Virginia Governor Ralph Northam presented his proposed budget for the Commonwealth, which, understandably, has raised concerns from conservatives across the state. Delegate Kirk Cox (R-Colonial Heights) took issue to Northam’s spending proposals in a newly-released statement:
“Governor Northam presented a budget that, like the one passed by the Democratic Majority passed in October, is structurally out of balance and spends more money than Virginia actually receives in revenue. The budget relies on the strong fiscal position left by the Republican majority in order to fund the governor’s priorities.
“Unfortunately, many of the Governor’s priorities are misplaced. His budget fails to provide any meaningful support for students and parents grappling with virtual learning. The proposal also fails to address the ongoing problems with unemployment claims at the Virginia Unemployment Commission.
So instead of an actual budget dealing with realities, Northam has chosen to propose a partisan budget stacked with a wish list.
Cox’s concern that “the Governor’s priorities are misplaced” has to be the understatement of the century. Early 2019 marked a clear dropoff in Northam’s ability to effectively govern, when he was exposed for wearing blackface (and quite possibly a KKK outfit).
Yet rather than doing the right thing and resigning, Democratic leadership and the coterie of left-leaning lobbying groups now have Northam precisely where they want him, conducting a form of governing-by-apology in a scandal-sized hole.
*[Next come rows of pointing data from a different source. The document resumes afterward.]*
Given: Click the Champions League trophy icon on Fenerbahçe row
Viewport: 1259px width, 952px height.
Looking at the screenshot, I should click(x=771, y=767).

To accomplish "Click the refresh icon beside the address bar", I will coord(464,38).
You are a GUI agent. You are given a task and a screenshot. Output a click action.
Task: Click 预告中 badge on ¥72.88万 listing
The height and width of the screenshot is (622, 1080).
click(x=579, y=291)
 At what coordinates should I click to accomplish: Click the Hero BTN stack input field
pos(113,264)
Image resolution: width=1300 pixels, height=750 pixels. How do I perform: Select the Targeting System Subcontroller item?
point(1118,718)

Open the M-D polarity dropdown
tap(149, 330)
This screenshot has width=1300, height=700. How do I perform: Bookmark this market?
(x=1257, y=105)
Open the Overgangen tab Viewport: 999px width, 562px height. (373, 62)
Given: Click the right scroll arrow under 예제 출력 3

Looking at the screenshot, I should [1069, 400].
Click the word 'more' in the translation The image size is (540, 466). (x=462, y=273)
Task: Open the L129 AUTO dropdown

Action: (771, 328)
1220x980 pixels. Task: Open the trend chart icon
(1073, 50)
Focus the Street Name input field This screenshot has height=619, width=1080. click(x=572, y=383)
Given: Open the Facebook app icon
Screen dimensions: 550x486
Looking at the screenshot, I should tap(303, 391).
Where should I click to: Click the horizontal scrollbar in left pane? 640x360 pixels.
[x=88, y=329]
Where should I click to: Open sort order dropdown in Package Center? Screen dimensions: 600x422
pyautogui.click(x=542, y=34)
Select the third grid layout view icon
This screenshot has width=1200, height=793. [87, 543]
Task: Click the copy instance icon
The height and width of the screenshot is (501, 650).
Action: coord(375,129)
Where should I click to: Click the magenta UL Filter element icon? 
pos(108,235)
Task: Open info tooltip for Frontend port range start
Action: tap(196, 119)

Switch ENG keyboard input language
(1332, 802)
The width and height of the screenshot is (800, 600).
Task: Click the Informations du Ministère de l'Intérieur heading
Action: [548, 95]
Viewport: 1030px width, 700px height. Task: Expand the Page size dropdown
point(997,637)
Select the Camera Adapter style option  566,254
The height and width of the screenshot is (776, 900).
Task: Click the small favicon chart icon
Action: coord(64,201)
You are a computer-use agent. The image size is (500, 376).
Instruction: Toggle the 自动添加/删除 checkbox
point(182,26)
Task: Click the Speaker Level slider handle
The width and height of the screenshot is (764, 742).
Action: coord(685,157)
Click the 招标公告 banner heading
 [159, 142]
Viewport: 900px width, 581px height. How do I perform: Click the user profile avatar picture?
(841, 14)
House Minority Leader Todd Gilbert (R-Shenandoah) was even more pointed in his critique of the governors new budget amendments:
“The amount of failing grades in our K-12 schools have skyrocketed. Children trapped in endless Zoom meetings aren’t just failing to learn — they’re losing hope. The Governor has proposed no funding to help parents get the technology or other assistance their children need to succeed in virtual schools. His budget includes no immediate help for families who live beyond the reach of broadband Internet. Children and families need help now, not down the road.”
What seems to concern House Republican leadership the most about Northam’s proposed budget — and rightfully so — is the Governor’s attempt to pack the Virginia Court of Appeals. Strategically placed in Northam’s spending plan is $5.1 million to expand the court from 11 to 15 judges. Cox states:
“I am seriously concerned about the Governor’s proposal to pack the Virginia Court of Appeals. While I recognize that additional capacity may be needed at the Court of Appeals, and I believe that civil cases merit review at the Court of Appeals, this General Assembly and this Governor should not get to pack the Court with Judges of their choosing. The enactment date of any court expansion should be staggered and new Judges should be appointed by a nonpartisan merit-based selection committee to ensure this does not become a partisan attempt to remake our well-respected Court of Appeals.”
In Virginia, the power to nominate these new judges would belong to the General Assembly, which fell under Democratic control in 2019.
Given the national Democrats complaint about President Donald Trump’s “court packing” scheme (read: filling vacancies in an entirely constitutional manner), Northam suddenly deciding to pack the court once his party assumes full power is hardly a coincidence. Stacking the court with far-left judges unconcerned with following the rule of law, who vote based on partisan views alone, seems to be a top-down trend for the Democratic Party.
Whether or not the radical wing of the Democratic Party continues down this road remains unclear. One hiccup in their plan would be the election of a Republican governor with a Republican General Assembly — where a three-seat Democratic majority in the Virginia Senate would have a much more difficult time explaining why what was “common sense” policy in 2021 should be discarded as rank partisanship in 2022.